*** Entries shown ***

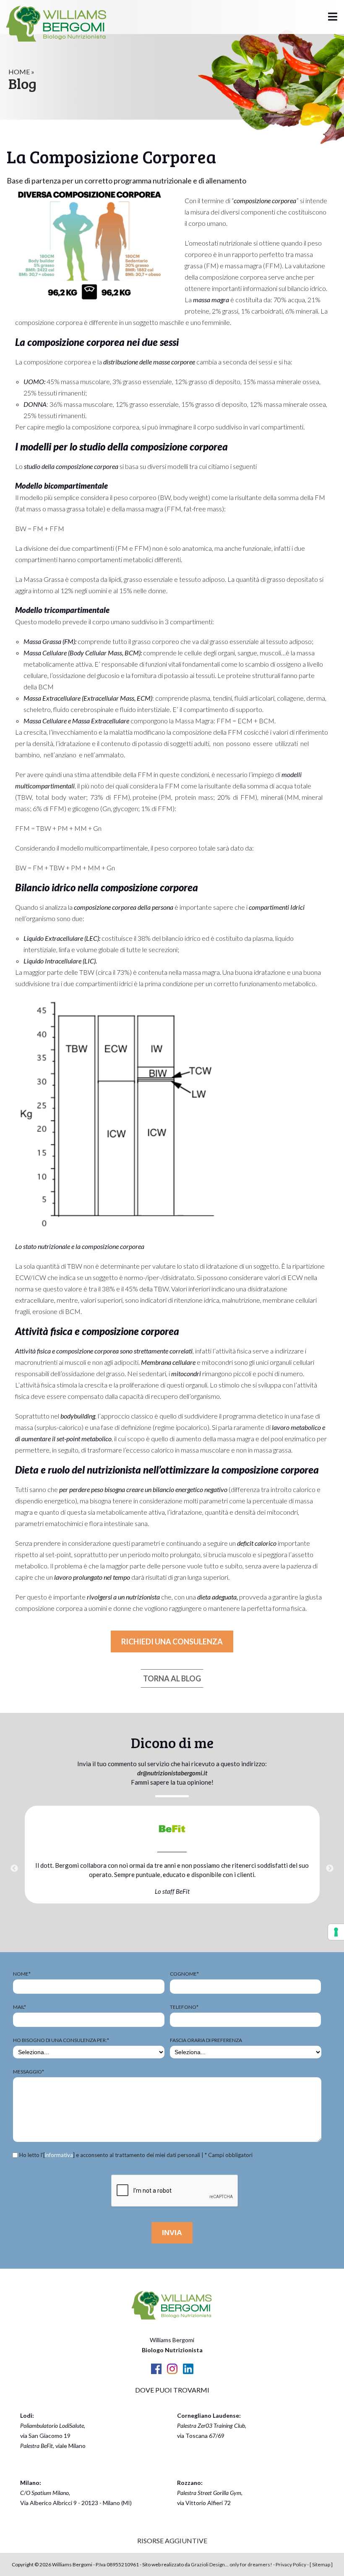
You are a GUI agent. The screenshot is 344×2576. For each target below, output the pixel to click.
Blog (22, 83)
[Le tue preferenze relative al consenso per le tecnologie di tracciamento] (336, 1932)
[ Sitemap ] (321, 2564)
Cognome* (184, 1974)
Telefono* (184, 2007)
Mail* (19, 2007)
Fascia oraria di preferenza (206, 2040)
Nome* (22, 1974)
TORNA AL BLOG (172, 1678)
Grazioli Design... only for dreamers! (231, 2564)
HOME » (21, 72)
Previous (14, 1868)
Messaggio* (28, 2071)
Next (330, 1868)
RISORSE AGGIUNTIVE (172, 2541)
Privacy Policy (291, 2564)
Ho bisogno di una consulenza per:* (61, 2040)
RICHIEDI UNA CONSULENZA (172, 1641)
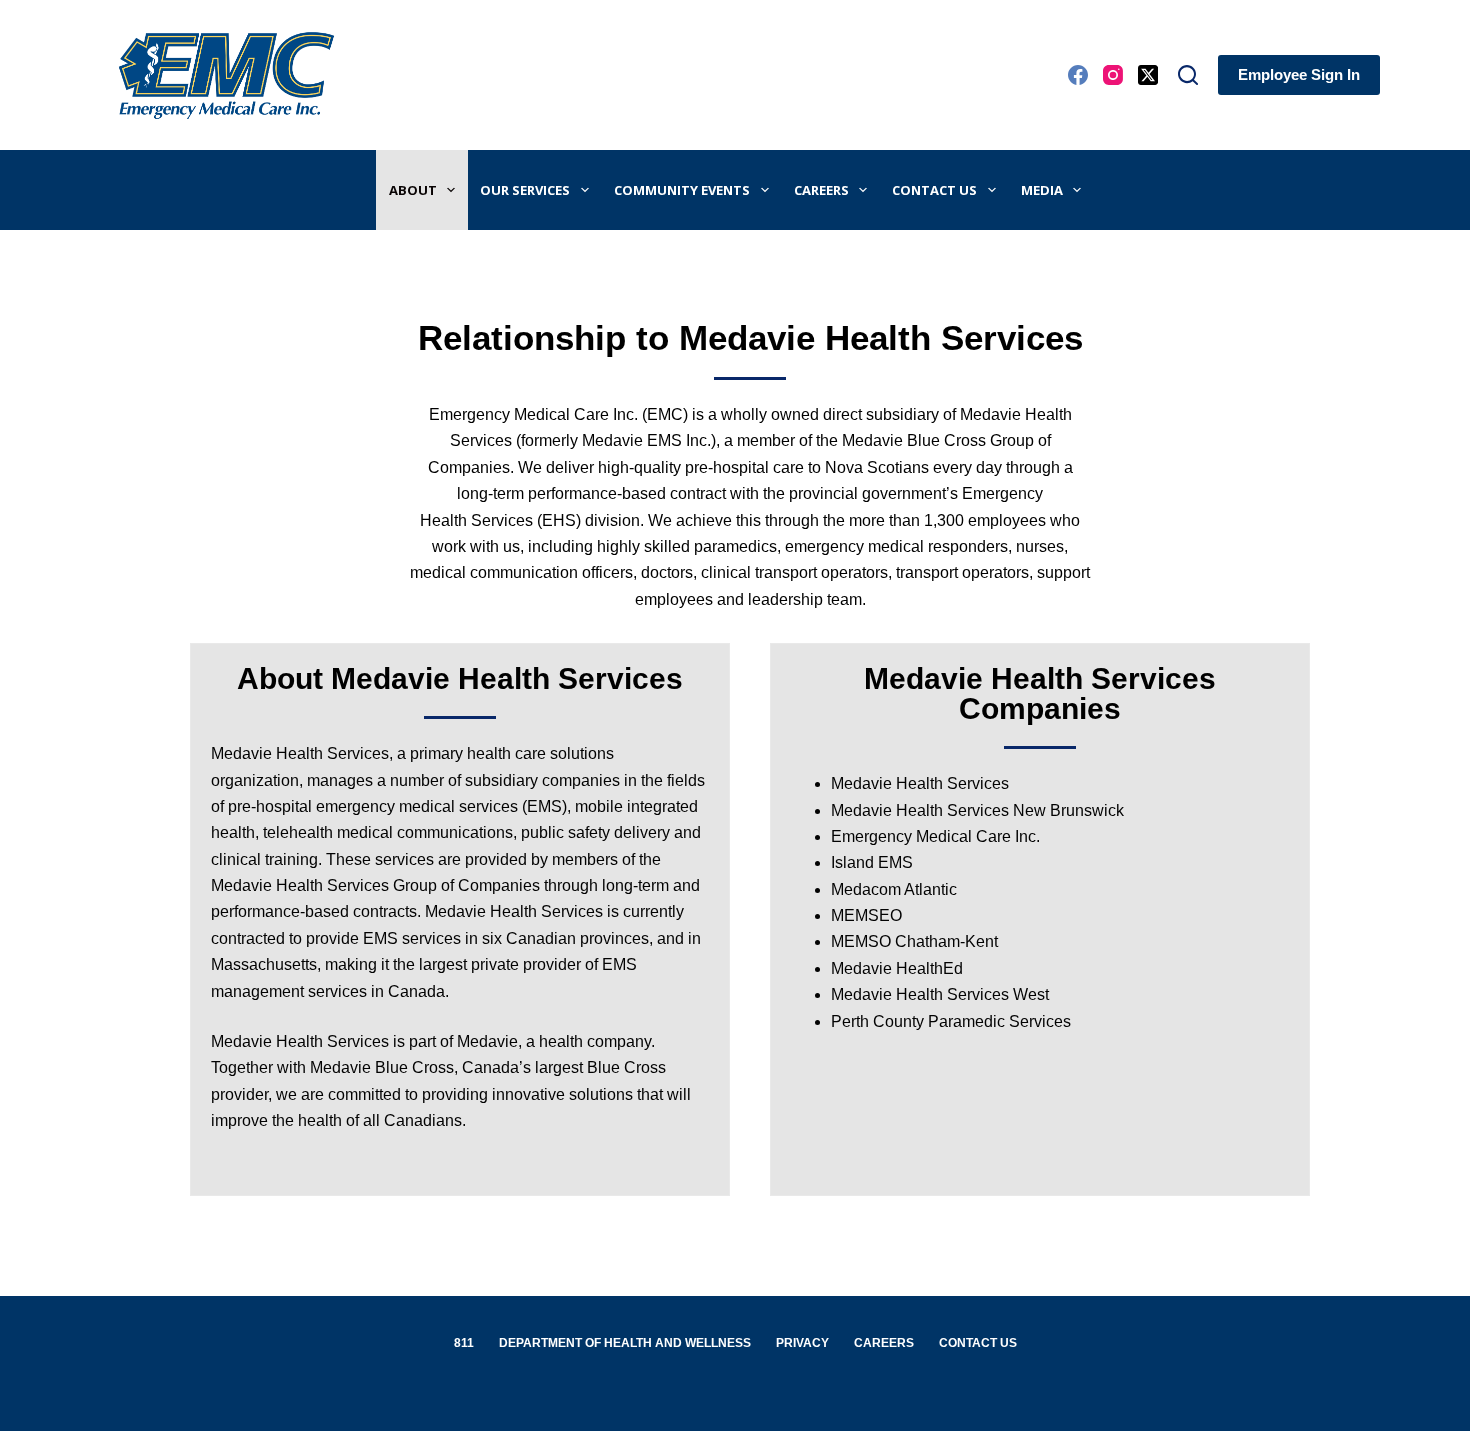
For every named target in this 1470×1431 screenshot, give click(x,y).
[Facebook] (1078, 75)
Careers (821, 190)
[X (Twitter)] (1148, 75)
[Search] (1188, 75)
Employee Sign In (1299, 74)
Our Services (525, 190)
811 (464, 1343)
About (413, 190)
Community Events (682, 190)
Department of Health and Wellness (625, 1343)
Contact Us (934, 190)
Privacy (802, 1343)
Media (1042, 190)
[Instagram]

***

When you repeat the lines above, keep them exact and leave out each image they contain.

You are a GUI agent. The screenshot is 344×2576. For each target below, output the pixel to click.
Blog (22, 83)
[Le tue preferenze relative al consenso per le tecnologie di tracciamento] (336, 1932)
[ Sitemap ] (321, 2564)
Cognome* (184, 1974)
Telefono* (184, 2007)
Mail* (19, 2007)
Fascia oraria di preferenza (206, 2040)
Nome* (22, 1974)
TORNA AL BLOG (172, 1678)
Grazioli Design... only for dreamers! (231, 2564)
HOME » (21, 72)
Previous (14, 1868)
Messaggio* (28, 2071)
Next (330, 1868)
RISORSE AGGIUNTIVE (172, 2541)
Privacy Policy (291, 2564)
Ho bisogno di una consulenza per:* (61, 2040)
RICHIEDI UNA CONSULENZA (172, 1641)
For every named target in this 1470×1431 screenshot, give click(x,y).
[Facebook] (1078, 75)
Careers (821, 190)
[X (Twitter)] (1148, 75)
[Search] (1188, 75)
Employee Sign In (1299, 74)
Our Services (525, 190)
811 (464, 1343)
About (413, 190)
Community Events (682, 190)
Department of Health and Wellness (625, 1343)
Contact Us (934, 190)
Privacy (802, 1343)
Media (1042, 190)
[Instagram]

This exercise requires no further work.